During class I took slipped out to see Chimney Rock National Monument, which is nearby.
Here’s some of Mary Lou’s finished work from the class.
It was a great week. We all had a good time. We visited Carlsbad Caverns on the way home and it was great, but I didn’t take photos – just enjoyed.
That’s all for now. We have another trip planned, so stay tuned.
September found us in Pagosa Springs, Colorado. Our first adventure was the balloon ascension. We had to get there at 7:00-ish if we wanted to watch the balloons getting inflated, so we did.
They started by laying out the balloon on a ground cloth, then attaching the basket.
Next they use big fans to fill it with air.
Once it’s pretty full they carefully use the burner on the basket to begin heating it. Before you know it, it’s upright and ready to go.
There were 26 balloons on a crystal clear and, at ground level, windless morning.
Evidently, as part of a balloonist’s skill test, they try to dip in the river. You’d think they drift off but there was no wind as long as they didn’t go up too high.
Finally, a few of them rose high enough that they began to float away and their recovery teams jumped in their trucks and headed off.
It was an interesting morning and great for taking photos.
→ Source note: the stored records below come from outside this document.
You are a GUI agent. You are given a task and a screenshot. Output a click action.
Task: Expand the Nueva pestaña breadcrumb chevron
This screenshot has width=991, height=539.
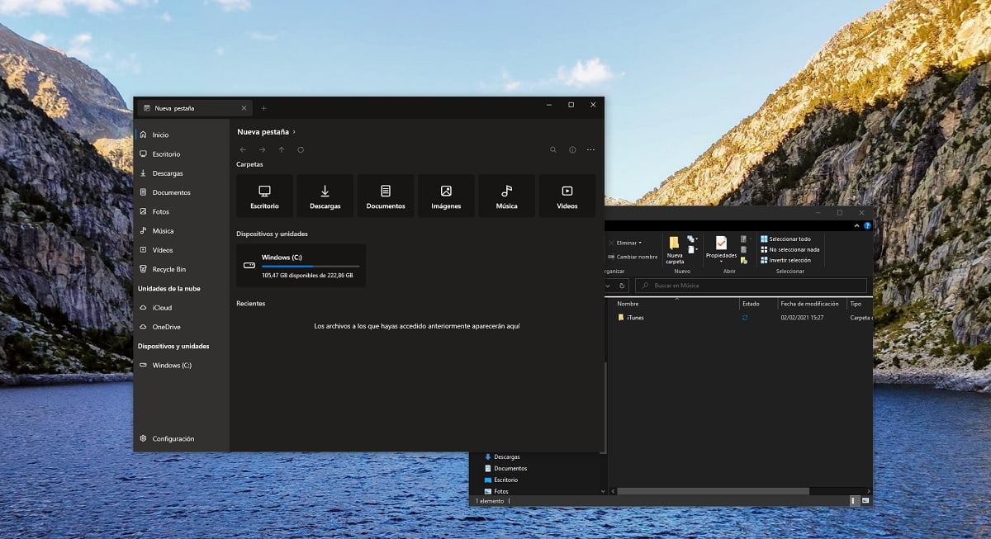[294, 131]
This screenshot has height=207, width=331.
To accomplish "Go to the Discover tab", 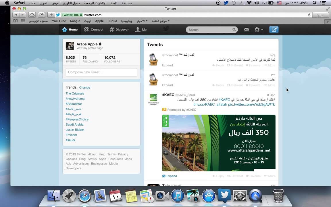I will pyautogui.click(x=119, y=30).
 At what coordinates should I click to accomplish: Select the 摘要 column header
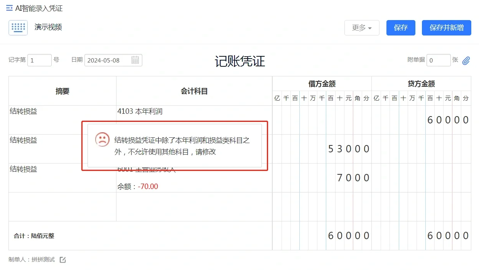coord(62,91)
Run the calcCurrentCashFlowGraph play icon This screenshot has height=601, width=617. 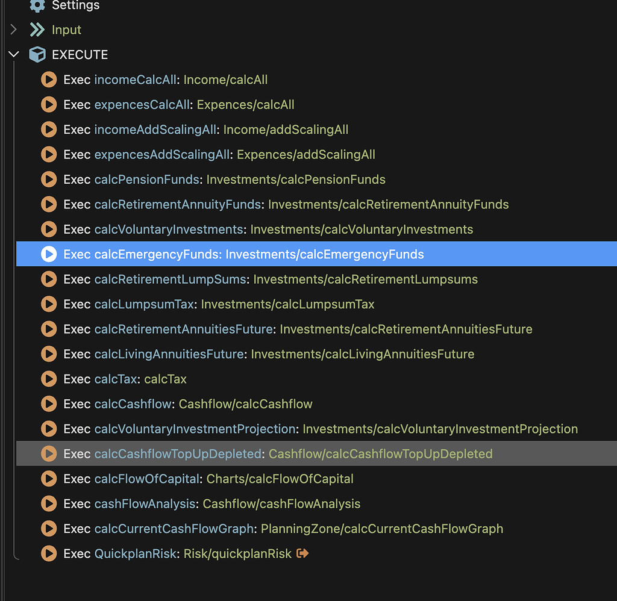coord(49,528)
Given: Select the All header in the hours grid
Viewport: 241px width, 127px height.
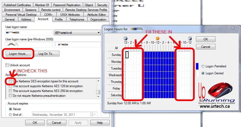Looking at the screenshot, I should tap(116, 48).
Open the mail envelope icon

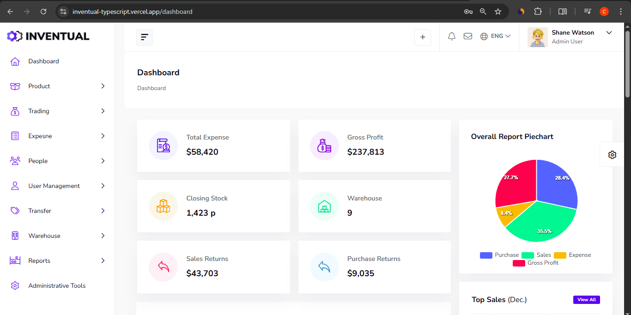click(467, 36)
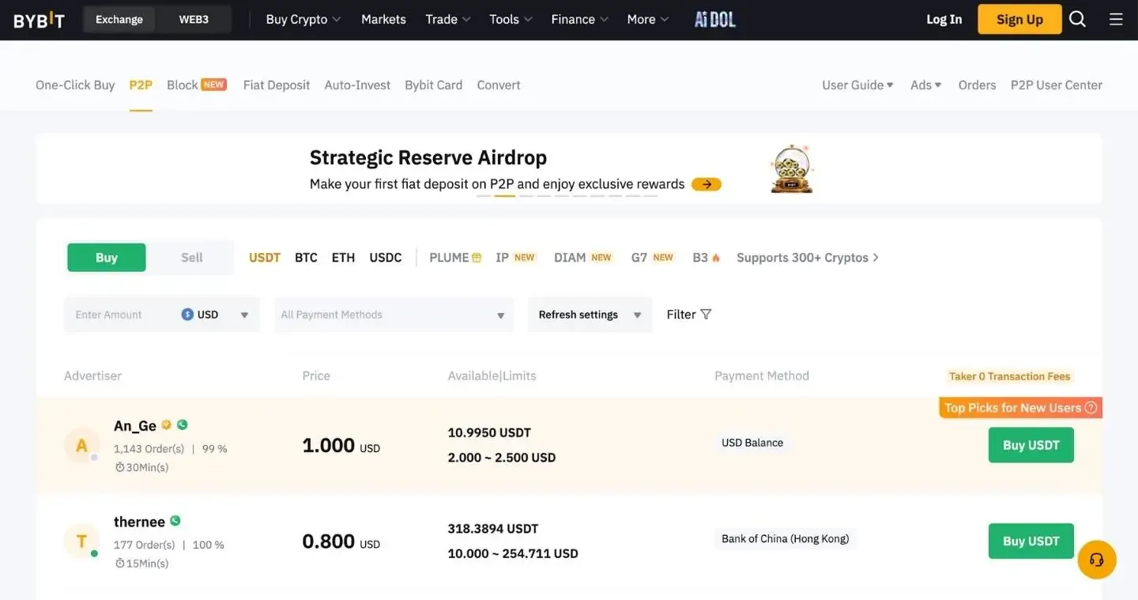Click the Enter Amount input field

(122, 315)
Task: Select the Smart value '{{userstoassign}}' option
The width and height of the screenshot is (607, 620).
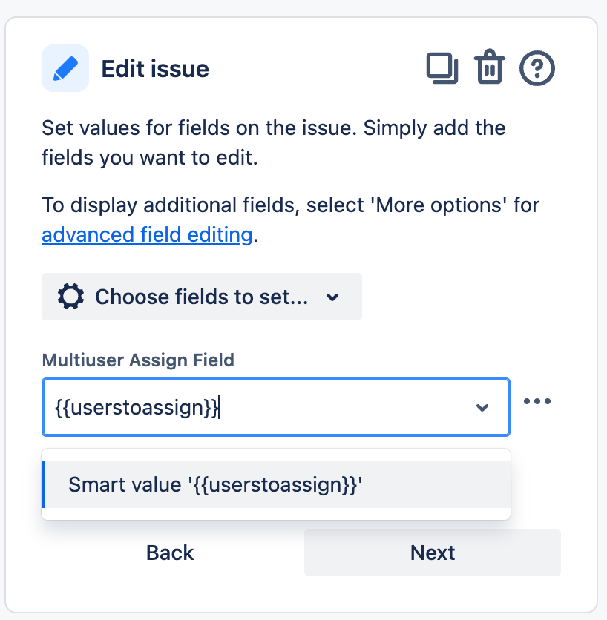Action: (276, 484)
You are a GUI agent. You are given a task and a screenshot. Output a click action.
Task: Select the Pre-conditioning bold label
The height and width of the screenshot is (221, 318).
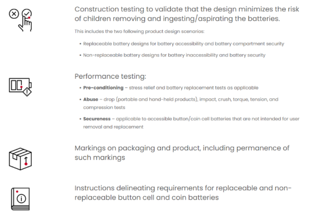click(103, 88)
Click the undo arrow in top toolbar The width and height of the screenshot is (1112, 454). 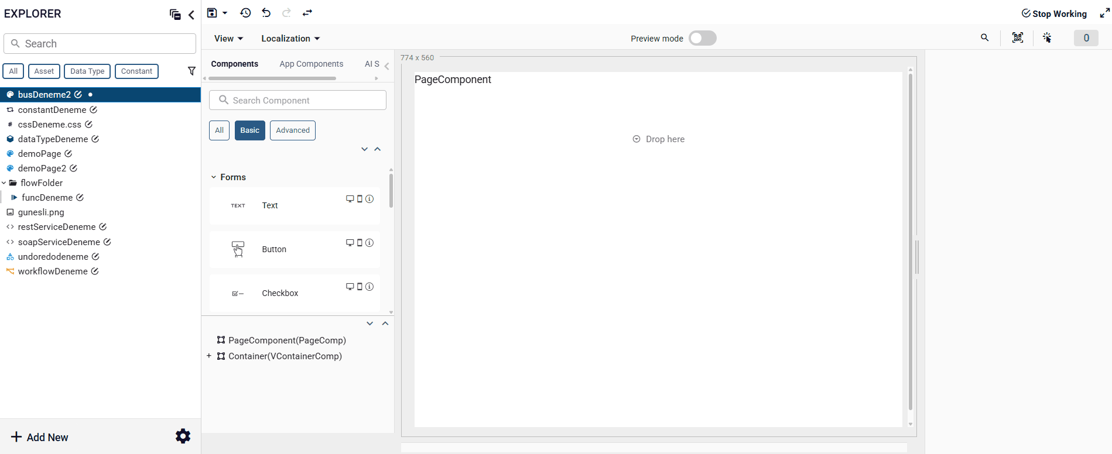(x=266, y=13)
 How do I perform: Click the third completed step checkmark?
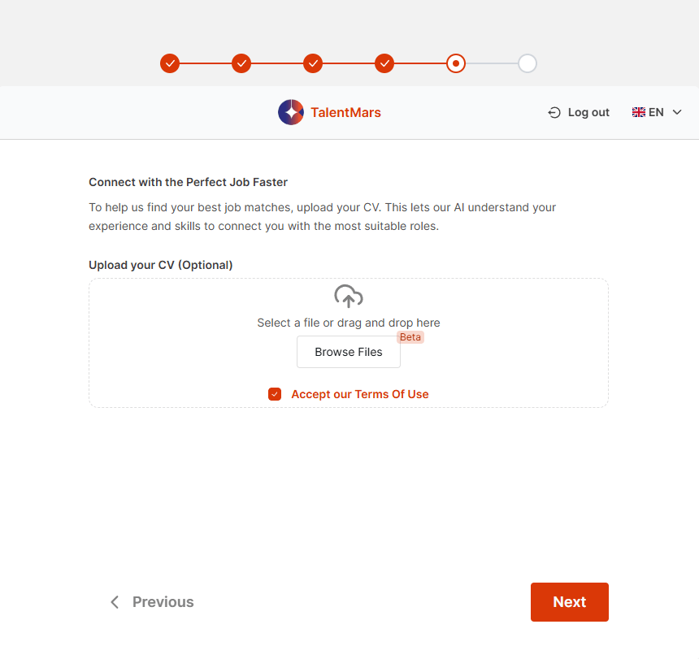[x=313, y=63]
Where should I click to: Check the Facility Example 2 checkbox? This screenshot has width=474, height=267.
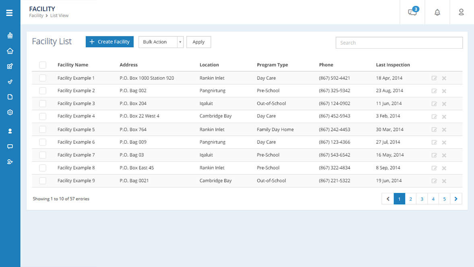43,91
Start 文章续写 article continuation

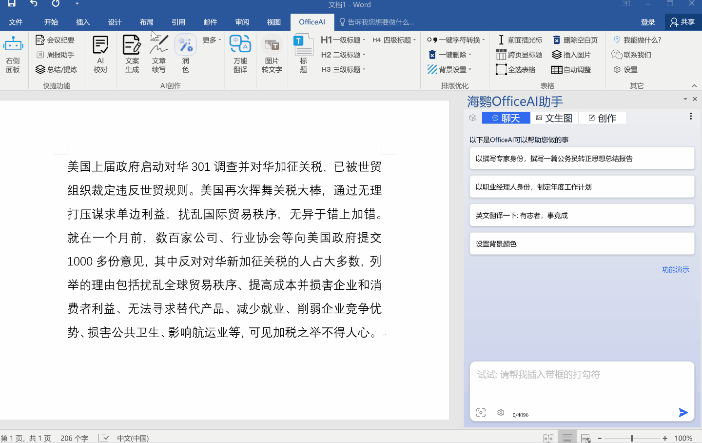click(159, 54)
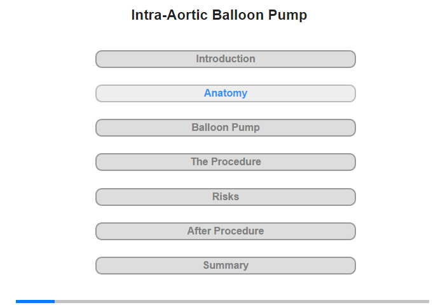445x305 pixels.
Task: Pick The Procedure topic button
Action: point(226,162)
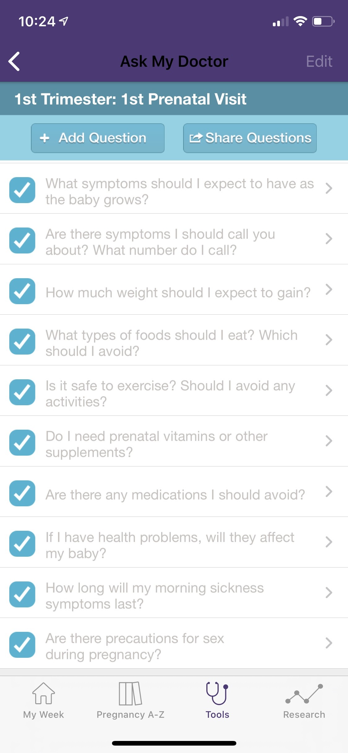Toggle the morning sickness question checkbox
Image resolution: width=348 pixels, height=753 pixels.
tap(22, 594)
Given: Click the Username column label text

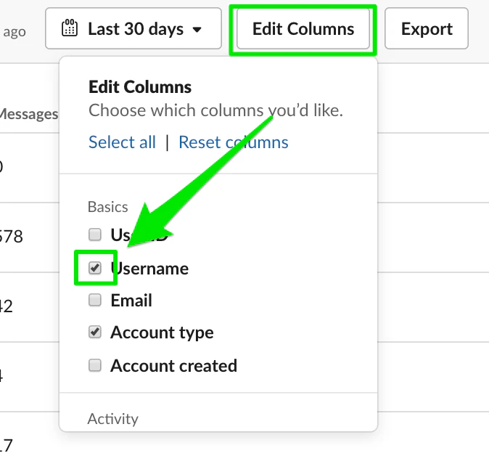Looking at the screenshot, I should 150,269.
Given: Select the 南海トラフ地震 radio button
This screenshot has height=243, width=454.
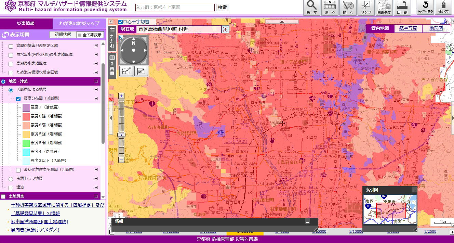Looking at the screenshot, I should point(11,179).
We’re in Pagosa Springs for Mary Lou to take an art class next week. Watch for the next post….
You can see more photos if you’d like by clicking on the More Photos link on the left (laptops and desktops). If you’re using an iphone or ipad, touch the menu button (button with 3 horizontal bars) just to the right of I Refuse to Live an Uninteresting Life, then scroll down to More Photos. If you’re using an Android you’re on your own. 🙂
On Friday June 15 about noon we realized we had no plans for the weekend. Let’s go camping! But, can we find a spot close to Austin and get a reservation starting today? We tried Texas State Parks, but they don’t allow same day reservations, at least not on their website. Jackie, who we met at Garner State Park Garner State Park – Day 2 Hiking, had suggested Jim Hogg Park on Lake Georgetown. It’s a Corp of Engineers Park and only 30 miles away and they do take reservations on their website for the same day. So Jim Hogg Park it was. With my Sr. National Parks Pass it was only $39 for 3 nights.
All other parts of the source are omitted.